Work instruction 1: Please list the four things the tribute says Allan Connell did with fish eggs on the KwaZulu-Natal coast off Park Rynie.
Work instruction 2: Write the next part of the tribute to Allan Connell, beginning after its last sentence.
Excerpt to read section start
Tuesday, March 29, 2016

A tribute

Today's post is on a very sad occasion. March 18th, a very dear colleague and long-time collaborator, Allan Connell, died during a diving accident. 

Even though he did his PhD in Entomology, he had always been interested in fishing from a very young age and after his retirement he started a culture of collecting and studying fish eggs. He collected, catalogued, reared, and identified fish eggs at the KwaZulu- Natal coast off Park Rynie. Of course he often came across eggs and larvae he couldn't identify. Allan describes what happened next:

I searched the internet and came across an article in New Scientist about a researcher at the University of Guelph in Canada, who was barcoding cryptic butterflies, to unravel the mystery of very distinguishable larvae on specific host plants giving rise to cryptic adults that few experts could tell apart by traditional taxonomy. I made contact with the scientist (Paul Hebert) and asked whether it was possible to barcode some of my unknown species. He replied that they were in the process of sourcing funding for the launch of an international effort to barcode the fishes of the world. They asked if I was willing to collect fish from South Africa and in exchange they would barcode my hatched larvae.
Excerpt to read section end
Data extract section start
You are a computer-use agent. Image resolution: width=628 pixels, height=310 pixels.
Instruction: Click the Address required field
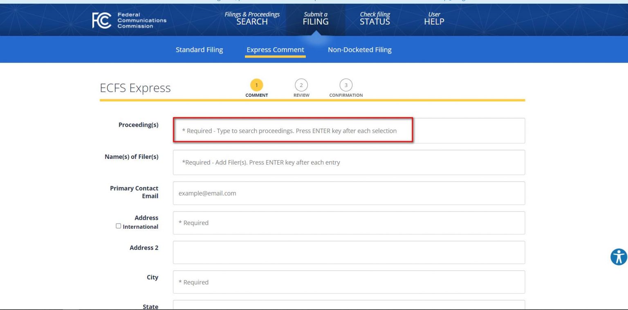[348, 223]
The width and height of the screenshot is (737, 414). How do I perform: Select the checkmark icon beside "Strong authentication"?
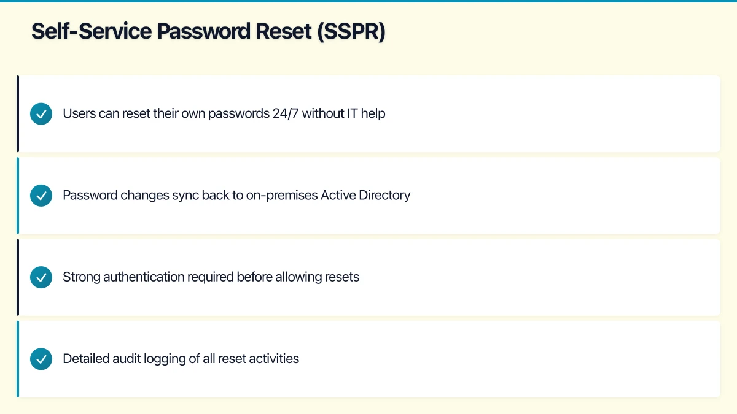coord(41,277)
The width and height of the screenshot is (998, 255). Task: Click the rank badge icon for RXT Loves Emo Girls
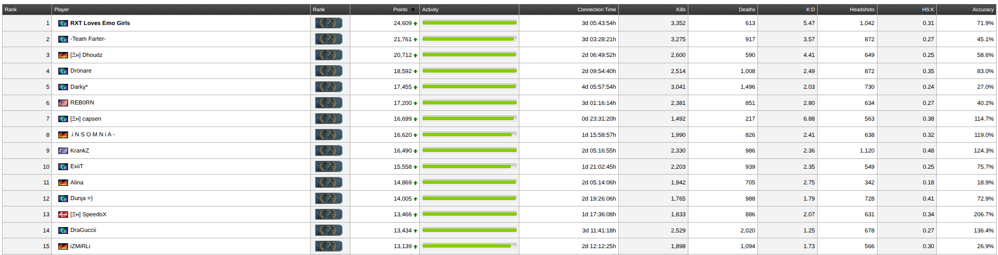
Data extract section end
Your response 1: He collected, catalogued, reared and identified them.

Your response 2:
I met Allan more than 10 years ago at the inaugural FishBOL meeting and we started a collaboration that went on until his untimely death. Countless emails went back and forth and it was great to see how it progressed. I am glad I kept most of those emails as some are wonderful examples of his enthusiasm. He often likened the arrival of new lab results to the opening of Christmas presents because some mysterious larva finally revealed its identity. Allan was a very friendly and patient person, always willing to help out colleagues by putting in an extra effort to obtain information or samples for them. He will be missed by many but my thoughts go out to his family.

A few weeks ago we got a paper accepted that summarized the first 10 years of this work. Little did we know that this would become Allan's legacy. This study delivered DNA barcodes for over 5000 individuals representing more than 1000 species of South African fishes. The fact that these specimens represent about 3% of all known fish species and 10% of the fish species barcoded to date is startling as they derive from the efforts of a single researcher, Allan. This effort took essentially 10 years, but it clearly shows his dedication and ardour. 

Farewell Allan. A number of people that knew you much better say that there is no other way you would rather have gone from this world than doing what you love most. I am thankful for the fact that I was able to join you for a small part of your journey over the last years.